Besuche von Angehörigen gibt es nur in einem Spezialraum
Bei aller Vorsicht sei es für die 74 Senioren der Einrichtung dennoch „lebenswichtig“, wie Adams sagt, weiterhin Besuche zu erhalten. In den Sommermonaten, in denen das Virus den Menschen eine kurze Verschnaufpause gönnte, durften zwei Angehörige gleichzeitig die Heimbewohner eines Flurs besuchen. Seit Anfang der Woche sind Besuche wieder nur in einem speziell dafür hergerichteten Raum erlaubt. Ihre aktuelle Gefühlslage beschreibt Patricia Adams getreu ihres Lebensmottos: „Lacht dich der Wahnsinn an, lach zurück!“
Das Altenpflegeheim Scheel ist momentan coronafrei.
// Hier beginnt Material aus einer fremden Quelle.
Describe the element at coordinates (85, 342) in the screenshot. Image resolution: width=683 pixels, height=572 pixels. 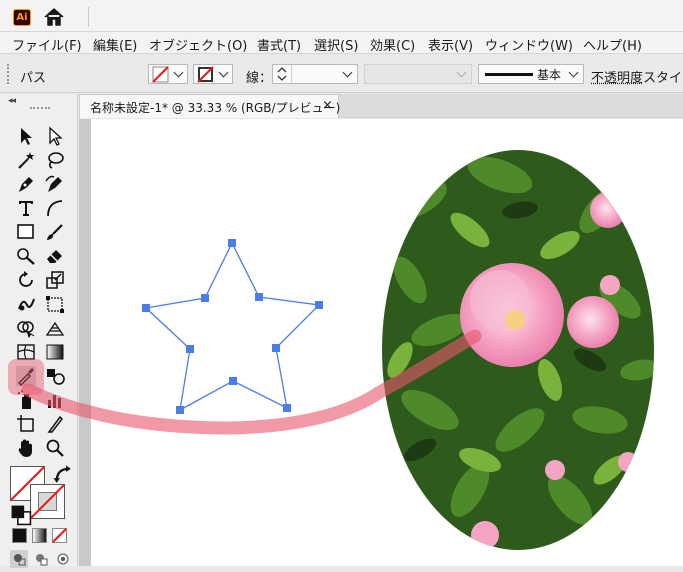
I see `canvas-gutter` at that location.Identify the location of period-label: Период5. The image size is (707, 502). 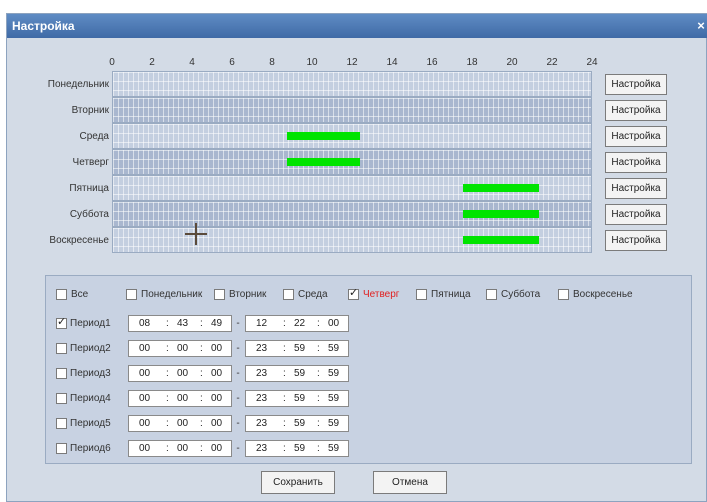
(90, 424).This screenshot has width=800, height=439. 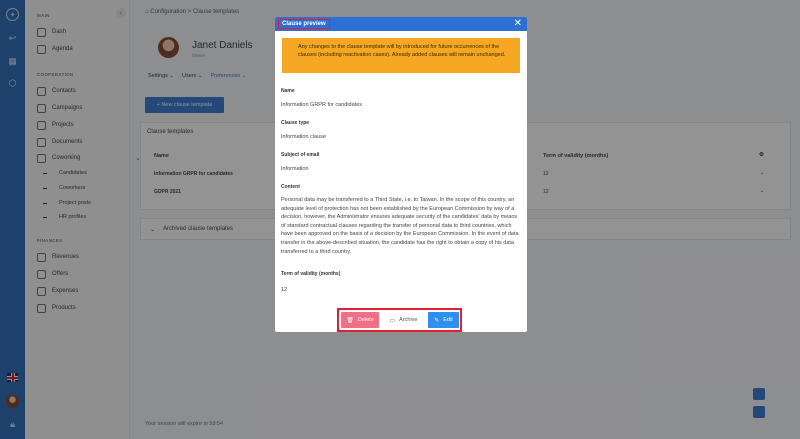 What do you see at coordinates (290, 187) in the screenshot?
I see `content-label: Content` at bounding box center [290, 187].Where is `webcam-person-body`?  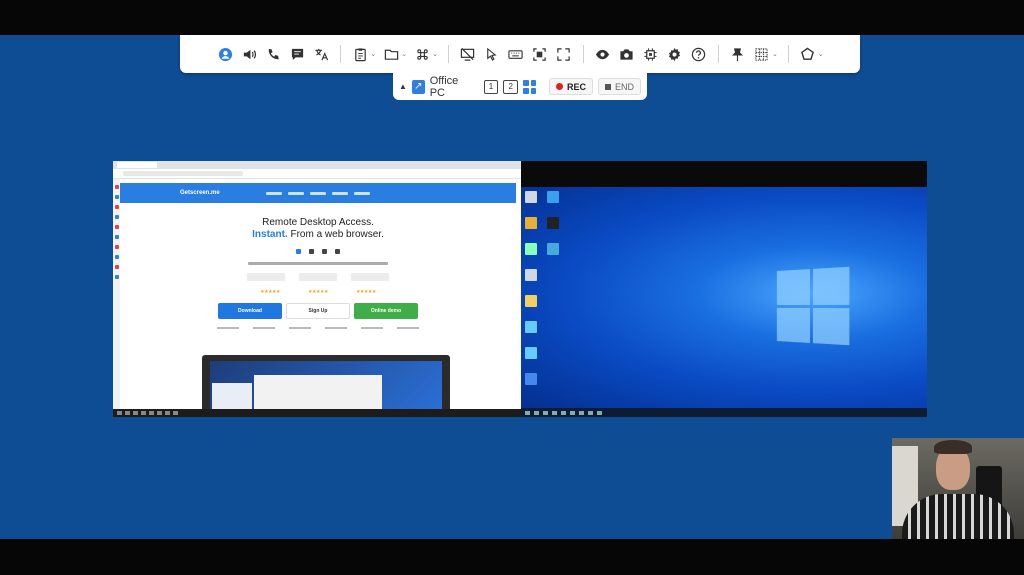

Auch in den umliegenden Einrichtungen in Garstedt habe das Virus glücklicherweise noch nicht zugeschlagen, sagt Siri Kudelka, die das Seniorenheim gemeinsam mit ihrem Bruder leitet. „Die Gefahr, dass Covid-19 auch irgendwann bei uns auftaucht, ist aber groß. Deswegen ist es so wichtig, dass alle die Hygieneregeln einhalten.“ Wichtig sei aber auch, dass die 110 Bewohner Besuch bekommen dürfen. Isolation wie bei der ersten Coronawelle schlage aufs Gemüt und könne auch körperliche Beschwerden verstärken. Angehörige und Bewohner müssen Schutzmasken tragen und Abstand wahren. Die angekündigten Schnelltests begrüßt Siri Kudelka grundsätzlich. „Das Problem ist, dass die Verfahren keine hundertprozentige Sicherheit bieten. Bei positivem Ergebnis muss mit einem regulären Test nachuntersucht werden.“ Außerdem müssten fachkundige Mitarbeitende für den Abstrich freigestellt werden. Die fielen dann für die reguläre Arbeit aus, und dafür werde auch kein Ersatz finanziert.
Für Bestatter sind Corona-Tote eine Herausforderung
Sechs Corona-Tote in einer Woche – das stellt auch die Norderstedter Bestatter vor eine Herausforderung. „Es gibt klare Vorgaben“, sagt der Norderstedter Bestattermeister Eggert Pohlmann. Die Mitarbeiter des Instituts müssen im Umgang mit den Leichen Schutzkleidung, Maske, Schutzbrille und dreifach übereinander gezogene Handschuhe tragen, die nach den einzelnen Arbeitsvorgängen beim Einsargen des Verstorbenen jeweils ausgezogen und vernichtet werden müssen. Zunächst wird die Leiche in ein Desinfektionstuch gewickelt, dann folgen die desinfizierte Schutzhülle und die Einsargung, wobei der Sarg auch von außen desinfiziert wird. Später darf der Sarg auch für Angehörige nicht mehr geöffnet, die Kleidung der verstorbenen Person nicht gewechselt werden. Auch die sonst übliche Waschung darf nicht erfolgen.
999 Infizierte – der Kreis kratzt an der 1000er-Marke
Kreisweit hat es am Dienstag 23 nachgewiesene Neuinfektionen gegeben. Die Gesamtzahl aller bisher in der Pandemie nachgewiesenen Infizierten steigt damit auf 999. Wieder als genesen gelten 667 Menschen. Aktuell sind also 319 Personen mit Corona infiziert. 21 Personen werden derzeit in einer Klinik versorgt, davon liegt eine Person auf der Intensivstation.